Subroutine to Predict maximum expected improvement from Gradient-Enhanced Kriging Surface based on a current minimum value(requires buildkrigingGEK to be called first)
Only Works for Ordinary Kriging (Constant Mean function) More...

Go to the source code of this file.

Functions/Subroutines

subroutine krigingmaxeipredictGEK (ndim, ntot, X, gtot, pts, dims, stot, H, beta, V, hyper, Xm, Ym, covarflagi, optflag, Lb, Ub, Ymin)
 See documentation for krigingmaxeipredict for details. This subroutine is the gradient-enhanced version and is functionally the same as the function-only subroutine.

Detailed Description

Subroutine to Predict maximum expected improvement from Gradient-Enhanced Kriging Surface based on a current minimum value(requires buildkrigingGEK to be called first)
Only Works for Ordinary Kriging (Constant Mean function)

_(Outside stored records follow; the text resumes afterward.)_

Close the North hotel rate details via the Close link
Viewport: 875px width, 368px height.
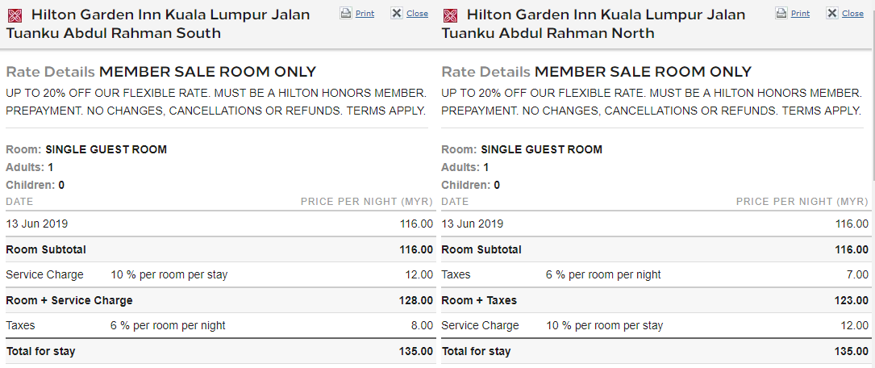(852, 14)
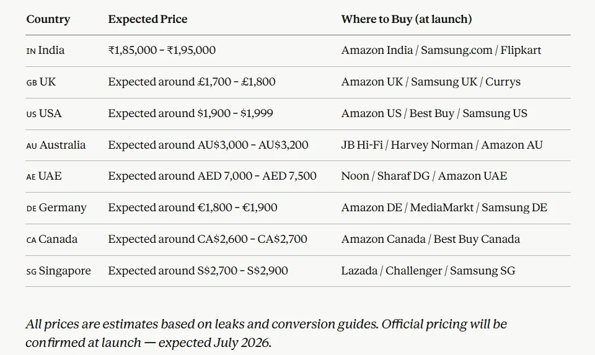Image resolution: width=595 pixels, height=355 pixels.
Task: Click the AE flag code beside UAE
Action: [x=31, y=177]
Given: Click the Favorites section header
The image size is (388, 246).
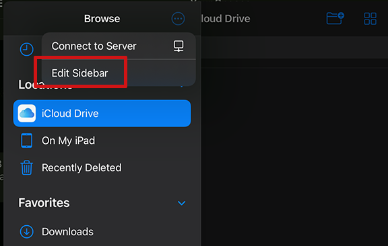Looking at the screenshot, I should [x=44, y=203].
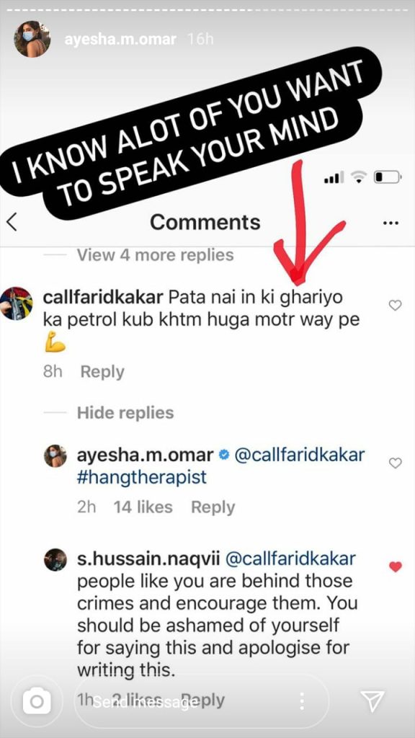Open ayesha.m.omar story profile picture
415x738 pixels.
tap(32, 39)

Definition in file krigingmaxeipredictGEK.f90.


Function Documentation

subroutine krigingmaxeipredictGEK ( integer,intent(in)  ndim,
integer,intent(in)  ntot,
real(8),dimension(ndim,ntot),intent(in)  X,
integer,intent(in)  gtot,
integer,dimension(gtot),intent(in)  pts,
integer,dimension(gtot),intent(in)  dims,
integer,intent(in)  stot,
real(8),dimension(stot,ntot),intent(in)  H,
real(8),dimension(stot),intent(in)  Beta,
real(8),dimension(ntot),intent(in)  V,
real(8),dimension(ndim+2),intent(in)  hyper,
real(8),dimension(ndim),intent(out)  Xm,
real(8),intent(out)  Ym,
integer,intent(in)  covarflagi,
integer,intent(in)  optflag,
real(8),dimension(ndim),intent(in)  Lb,
real(8),dimension(ndim),intent(in)  Ub,
real(8),intent(in)  Ymin 
)

See documentation for krigingmaxeipredict for details. This subroutine is the gradient-enhanced version and is functionally the same as the function-only subroutine.

Author:
Brian Lockwood Department of Mechanical Engineering University of Wyoming
Date:
May 2, 2012
Parameters:
in)ndim : The dimension of the problem
in)ntot : The number of Training points
in)X : The location of the training points (size=[ndimxntot])
in)gtot: Number of derivative values included in training data (ndim*ntot if all derivatives are included at the training points)
in)pts: List identifying what point the derivative value is enforced at (size=[gtot] with values ranging from 1 to ntot)
in)dims: List identifying the dimension the derivative is taken with respect to (size=[gtot] with values ranging from 1 to ndim)
in)stot : Number of Terms in the regression
in)H: The collocation matrix for the regression including derivative values. (size=[stotxntot+gtot])
Columns 1:ntot are the basis evaluated at the training points
Columns ntot+1:ntot+gtot are the derivative of the basis evaluated at the training points
in) beta: Regression coefficients based on the optimal estimate for the Kriging model (size=[stot])
Supplied by buildkrigingGEK subroutine
in)V: Processed Training Data (size=[ntot+gtot])
Supplied by buildkrigingGEK subroutine
in)hyper: Hyperparameters for the Kriging Model (size=[ndim+3])
Supplied by buildkrigingGEK subroutine
out) Xm : Location of the maximum Expected Improvement (size=[ndim])
out) Eim : Maximum Expected Improvement
in)covarflagi: Flag to govern which covariance function is used

  • covarflag==1 Uses Matern function with \(\nu=3/2\)
  • covarflag==2 Uses Matern function with \(\nu=5/2\)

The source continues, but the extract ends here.